Work task
Word for word, restate the records that appear below.

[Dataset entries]
::::::

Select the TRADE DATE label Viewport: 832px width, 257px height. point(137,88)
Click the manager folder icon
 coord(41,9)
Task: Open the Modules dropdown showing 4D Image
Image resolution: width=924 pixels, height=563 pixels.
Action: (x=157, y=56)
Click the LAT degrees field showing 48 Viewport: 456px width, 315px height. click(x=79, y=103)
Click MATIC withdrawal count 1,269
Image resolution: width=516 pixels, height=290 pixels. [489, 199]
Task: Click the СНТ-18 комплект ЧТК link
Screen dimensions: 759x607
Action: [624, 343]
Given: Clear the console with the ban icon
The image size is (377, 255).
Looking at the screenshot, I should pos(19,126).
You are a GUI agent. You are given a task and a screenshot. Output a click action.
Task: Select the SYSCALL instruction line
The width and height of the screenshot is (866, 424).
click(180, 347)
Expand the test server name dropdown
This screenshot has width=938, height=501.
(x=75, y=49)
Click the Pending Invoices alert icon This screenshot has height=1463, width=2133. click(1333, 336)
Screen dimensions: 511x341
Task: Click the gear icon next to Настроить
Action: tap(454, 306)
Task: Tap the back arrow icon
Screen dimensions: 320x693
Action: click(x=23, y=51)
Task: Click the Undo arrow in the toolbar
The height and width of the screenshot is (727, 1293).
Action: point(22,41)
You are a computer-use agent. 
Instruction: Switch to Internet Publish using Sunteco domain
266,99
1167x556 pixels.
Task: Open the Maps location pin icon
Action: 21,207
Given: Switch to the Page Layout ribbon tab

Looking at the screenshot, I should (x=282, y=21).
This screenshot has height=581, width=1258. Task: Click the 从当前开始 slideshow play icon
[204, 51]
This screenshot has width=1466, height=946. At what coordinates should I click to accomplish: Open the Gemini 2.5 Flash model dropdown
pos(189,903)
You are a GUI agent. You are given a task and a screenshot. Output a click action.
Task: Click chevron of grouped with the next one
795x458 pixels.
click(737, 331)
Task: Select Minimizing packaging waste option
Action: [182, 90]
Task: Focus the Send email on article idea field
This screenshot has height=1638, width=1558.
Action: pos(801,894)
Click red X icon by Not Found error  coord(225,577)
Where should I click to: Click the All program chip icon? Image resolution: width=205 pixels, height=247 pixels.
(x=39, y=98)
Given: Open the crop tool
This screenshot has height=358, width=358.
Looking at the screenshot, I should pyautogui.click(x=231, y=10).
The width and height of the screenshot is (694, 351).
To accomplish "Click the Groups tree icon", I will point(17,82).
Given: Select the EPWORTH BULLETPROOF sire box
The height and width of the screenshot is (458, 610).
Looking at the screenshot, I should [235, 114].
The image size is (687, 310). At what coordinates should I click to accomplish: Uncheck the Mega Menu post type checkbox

::::::

Completed task
Select the TRADE DATE label Viewport: 832px width, 257px height. point(137,88)
Click the manager folder icon
 coord(41,9)
Task: Open the Modules dropdown showing 4D Image
Image resolution: width=924 pixels, height=563 pixels.
Action: (x=157, y=56)
Click the LAT degrees field showing 48 Viewport: 456px width, 315px height. click(x=79, y=103)
Click MATIC withdrawal count 1,269
Image resolution: width=516 pixels, height=290 pixels. [489, 199]
Task: Click the СНТ-18 комплект ЧТК link
Screen dimensions: 759x607
Action: [624, 343]
Given: Clear the console with the ban icon
The image size is (377, 255).
Looking at the screenshot, I should pos(19,126).
You are a GUI agent. You are given a task and a screenshot. Output a click action.
Task: Select the SYSCALL instruction line
The width and height of the screenshot is (866, 424).
click(180, 347)
Expand the test server name dropdown
This screenshot has width=938, height=501.
(x=75, y=49)
Click the Pending Invoices alert icon This screenshot has height=1463, width=2133. click(1333, 336)
Screen dimensions: 511x341
Task: Click the gear icon next to Настроить
Action: tap(454, 306)
Task: Tap the back arrow icon
Screen dimensions: 320x693
Action: click(x=23, y=51)
Task: Click the Undo arrow in the toolbar
The height and width of the screenshot is (727, 1293).
Action: point(22,41)
You are a computer-use agent. 
Instruction: Switch to Internet Publish using Sunteco domain
266,99
1167x556 pixels.
Task: Open the Maps location pin icon
Action: 21,207
Given: Switch to the Page Layout ribbon tab

Looking at the screenshot, I should (x=282, y=21).
This screenshot has height=581, width=1258. Task: Click the 从当前开始 slideshow play icon
[204, 51]
This screenshot has width=1466, height=946. At what coordinates should I click to accomplish: Open the Gemini 2.5 Flash model dropdown
pos(189,903)
You are a GUI agent. You are given a task and a screenshot. Output a click action.
Task: Click chevron of grouped with the next one
795x458 pixels.
click(737, 331)
Task: Select Minimizing packaging waste option
Action: [182, 90]
Task: Focus the Send email on article idea field
This screenshot has height=1638, width=1558.
Action: pos(801,894)
Click red X icon by Not Found error  coord(225,577)
Where should I click to: Click the All program chip icon? Image resolution: width=205 pixels, height=247 pixels.
(x=39, y=98)
Given: Open the crop tool
This screenshot has height=358, width=358.
Looking at the screenshot, I should pyautogui.click(x=231, y=10).
The width and height of the screenshot is (694, 351).
To accomplish "Click the Groups tree icon", I will point(17,82).
Given: Select the EPWORTH BULLETPROOF sire box
The height and width of the screenshot is (458, 610).
Looking at the screenshot, I should [235, 114].
The image size is (687, 310). At what coordinates should I click to accomplish: Uncheck the Mega Menu post type checkbox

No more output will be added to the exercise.